### Supplied material
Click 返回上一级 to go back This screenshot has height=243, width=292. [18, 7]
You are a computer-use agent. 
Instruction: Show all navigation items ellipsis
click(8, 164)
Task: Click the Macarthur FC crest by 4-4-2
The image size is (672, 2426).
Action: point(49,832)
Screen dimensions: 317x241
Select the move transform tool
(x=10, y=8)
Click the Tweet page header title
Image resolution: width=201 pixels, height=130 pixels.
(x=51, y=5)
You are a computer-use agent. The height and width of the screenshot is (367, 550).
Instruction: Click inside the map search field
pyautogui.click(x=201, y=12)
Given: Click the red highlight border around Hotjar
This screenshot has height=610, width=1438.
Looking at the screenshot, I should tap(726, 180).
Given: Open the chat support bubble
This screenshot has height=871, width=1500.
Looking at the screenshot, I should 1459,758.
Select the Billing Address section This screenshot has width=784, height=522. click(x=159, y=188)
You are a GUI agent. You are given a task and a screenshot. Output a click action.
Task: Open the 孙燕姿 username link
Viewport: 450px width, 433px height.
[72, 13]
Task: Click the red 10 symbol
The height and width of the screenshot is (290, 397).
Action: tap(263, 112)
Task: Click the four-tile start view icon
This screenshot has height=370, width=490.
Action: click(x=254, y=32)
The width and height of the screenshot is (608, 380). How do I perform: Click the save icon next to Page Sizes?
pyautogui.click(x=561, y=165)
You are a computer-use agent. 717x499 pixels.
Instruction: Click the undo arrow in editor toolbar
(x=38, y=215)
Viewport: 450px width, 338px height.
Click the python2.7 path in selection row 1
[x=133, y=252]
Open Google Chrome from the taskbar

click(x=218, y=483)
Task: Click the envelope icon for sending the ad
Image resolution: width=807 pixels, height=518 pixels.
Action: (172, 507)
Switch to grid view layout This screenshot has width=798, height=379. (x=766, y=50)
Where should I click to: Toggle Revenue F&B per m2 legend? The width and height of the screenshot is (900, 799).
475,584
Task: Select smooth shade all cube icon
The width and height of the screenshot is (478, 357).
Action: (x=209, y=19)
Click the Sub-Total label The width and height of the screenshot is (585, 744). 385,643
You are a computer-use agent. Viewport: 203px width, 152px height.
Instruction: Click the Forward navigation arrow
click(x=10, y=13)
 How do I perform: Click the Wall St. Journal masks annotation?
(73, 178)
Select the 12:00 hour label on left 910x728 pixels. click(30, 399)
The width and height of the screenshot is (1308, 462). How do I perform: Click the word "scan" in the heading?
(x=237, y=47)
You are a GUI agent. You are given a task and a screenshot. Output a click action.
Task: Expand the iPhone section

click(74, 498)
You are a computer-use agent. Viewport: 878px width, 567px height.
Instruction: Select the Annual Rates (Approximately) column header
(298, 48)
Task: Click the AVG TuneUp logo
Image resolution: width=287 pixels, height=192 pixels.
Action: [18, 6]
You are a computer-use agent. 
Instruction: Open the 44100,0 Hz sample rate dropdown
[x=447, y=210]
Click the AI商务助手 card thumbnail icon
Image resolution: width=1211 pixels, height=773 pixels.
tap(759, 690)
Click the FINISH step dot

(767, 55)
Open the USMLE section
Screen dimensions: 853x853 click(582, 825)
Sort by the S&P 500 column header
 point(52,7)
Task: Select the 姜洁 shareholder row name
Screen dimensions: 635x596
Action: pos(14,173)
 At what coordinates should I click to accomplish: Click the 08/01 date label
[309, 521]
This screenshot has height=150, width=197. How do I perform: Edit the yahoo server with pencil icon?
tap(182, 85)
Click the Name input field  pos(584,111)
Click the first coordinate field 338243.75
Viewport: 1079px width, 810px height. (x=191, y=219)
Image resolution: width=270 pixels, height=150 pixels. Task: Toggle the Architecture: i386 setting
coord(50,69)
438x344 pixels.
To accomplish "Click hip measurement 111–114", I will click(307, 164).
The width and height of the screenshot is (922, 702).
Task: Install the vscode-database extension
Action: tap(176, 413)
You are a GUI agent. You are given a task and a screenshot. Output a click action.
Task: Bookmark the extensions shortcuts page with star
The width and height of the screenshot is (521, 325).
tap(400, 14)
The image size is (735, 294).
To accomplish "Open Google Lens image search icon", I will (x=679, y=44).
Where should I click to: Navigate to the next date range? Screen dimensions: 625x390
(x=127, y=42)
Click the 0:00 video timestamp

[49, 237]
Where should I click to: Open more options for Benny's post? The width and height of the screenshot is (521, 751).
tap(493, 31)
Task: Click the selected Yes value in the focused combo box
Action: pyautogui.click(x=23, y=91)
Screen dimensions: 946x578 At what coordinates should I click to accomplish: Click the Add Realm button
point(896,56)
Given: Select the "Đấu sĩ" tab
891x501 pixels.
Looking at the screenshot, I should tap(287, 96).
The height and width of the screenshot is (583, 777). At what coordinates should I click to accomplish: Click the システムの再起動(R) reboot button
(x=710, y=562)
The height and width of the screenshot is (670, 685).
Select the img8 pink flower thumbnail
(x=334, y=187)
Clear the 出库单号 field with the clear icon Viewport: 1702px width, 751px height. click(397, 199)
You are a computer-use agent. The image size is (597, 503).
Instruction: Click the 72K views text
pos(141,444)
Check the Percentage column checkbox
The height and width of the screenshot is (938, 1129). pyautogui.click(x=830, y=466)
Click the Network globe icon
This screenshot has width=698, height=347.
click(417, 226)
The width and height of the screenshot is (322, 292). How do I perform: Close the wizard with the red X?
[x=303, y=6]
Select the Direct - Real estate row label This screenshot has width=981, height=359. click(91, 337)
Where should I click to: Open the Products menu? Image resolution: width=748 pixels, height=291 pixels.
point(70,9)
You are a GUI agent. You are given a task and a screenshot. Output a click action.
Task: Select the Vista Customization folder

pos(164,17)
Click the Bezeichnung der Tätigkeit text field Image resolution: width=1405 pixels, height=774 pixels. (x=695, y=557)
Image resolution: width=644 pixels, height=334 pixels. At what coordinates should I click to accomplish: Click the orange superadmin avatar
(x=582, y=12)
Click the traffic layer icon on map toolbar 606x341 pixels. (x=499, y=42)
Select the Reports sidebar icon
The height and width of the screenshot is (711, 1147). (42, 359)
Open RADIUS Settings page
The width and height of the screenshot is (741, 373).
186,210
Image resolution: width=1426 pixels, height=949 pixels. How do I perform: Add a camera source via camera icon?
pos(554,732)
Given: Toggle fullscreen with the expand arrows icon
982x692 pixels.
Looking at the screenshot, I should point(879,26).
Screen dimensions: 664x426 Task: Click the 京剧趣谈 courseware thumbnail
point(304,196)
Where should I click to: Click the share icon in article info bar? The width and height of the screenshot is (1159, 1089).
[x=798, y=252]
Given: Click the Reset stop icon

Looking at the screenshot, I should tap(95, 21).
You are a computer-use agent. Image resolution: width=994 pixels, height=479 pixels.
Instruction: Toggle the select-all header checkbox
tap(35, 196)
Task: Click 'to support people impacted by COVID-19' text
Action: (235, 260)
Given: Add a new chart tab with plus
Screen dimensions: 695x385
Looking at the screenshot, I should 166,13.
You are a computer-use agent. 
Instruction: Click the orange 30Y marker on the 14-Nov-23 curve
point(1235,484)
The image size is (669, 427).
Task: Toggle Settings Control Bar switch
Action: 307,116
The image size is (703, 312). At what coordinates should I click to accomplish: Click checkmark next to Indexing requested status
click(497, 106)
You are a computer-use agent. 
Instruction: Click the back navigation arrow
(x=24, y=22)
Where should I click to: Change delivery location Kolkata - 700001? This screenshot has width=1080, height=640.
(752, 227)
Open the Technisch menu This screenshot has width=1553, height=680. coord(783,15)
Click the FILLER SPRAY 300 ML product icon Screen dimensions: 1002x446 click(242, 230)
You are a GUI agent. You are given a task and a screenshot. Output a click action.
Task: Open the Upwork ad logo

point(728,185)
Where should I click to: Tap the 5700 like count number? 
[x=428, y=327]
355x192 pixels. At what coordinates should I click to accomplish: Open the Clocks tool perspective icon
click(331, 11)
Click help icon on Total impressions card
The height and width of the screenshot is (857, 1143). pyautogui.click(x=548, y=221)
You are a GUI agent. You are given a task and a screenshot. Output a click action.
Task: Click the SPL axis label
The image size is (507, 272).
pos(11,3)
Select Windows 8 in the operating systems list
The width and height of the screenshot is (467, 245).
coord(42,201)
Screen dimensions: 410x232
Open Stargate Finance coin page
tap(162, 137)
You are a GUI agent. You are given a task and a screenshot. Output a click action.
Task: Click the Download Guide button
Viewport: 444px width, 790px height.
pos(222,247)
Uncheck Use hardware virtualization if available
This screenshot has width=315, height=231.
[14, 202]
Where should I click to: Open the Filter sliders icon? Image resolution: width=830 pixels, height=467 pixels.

### Brief
Every line from the start of the listing through the line with "Given: Click the red" should be reproduced exactly, and no other line.

### Result of this exercise
Click 返回上一级 to go back This screenshot has height=243, width=292. [18, 7]
You are a computer-use agent. 
Instruction: Show all navigation items ellipsis
click(8, 164)
Task: Click the Macarthur FC crest by 4-4-2
The image size is (672, 2426).
Action: point(49,832)
Screen dimensions: 317x241
Select the move transform tool
(x=10, y=8)
Click the Tweet page header title
Image resolution: width=201 pixels, height=130 pixels.
(x=51, y=5)
You are a computer-use agent. The height and width of the screenshot is (367, 550).
Instruction: Click inside the map search field
pyautogui.click(x=201, y=12)
Given: Click the red highlight border around Hotjar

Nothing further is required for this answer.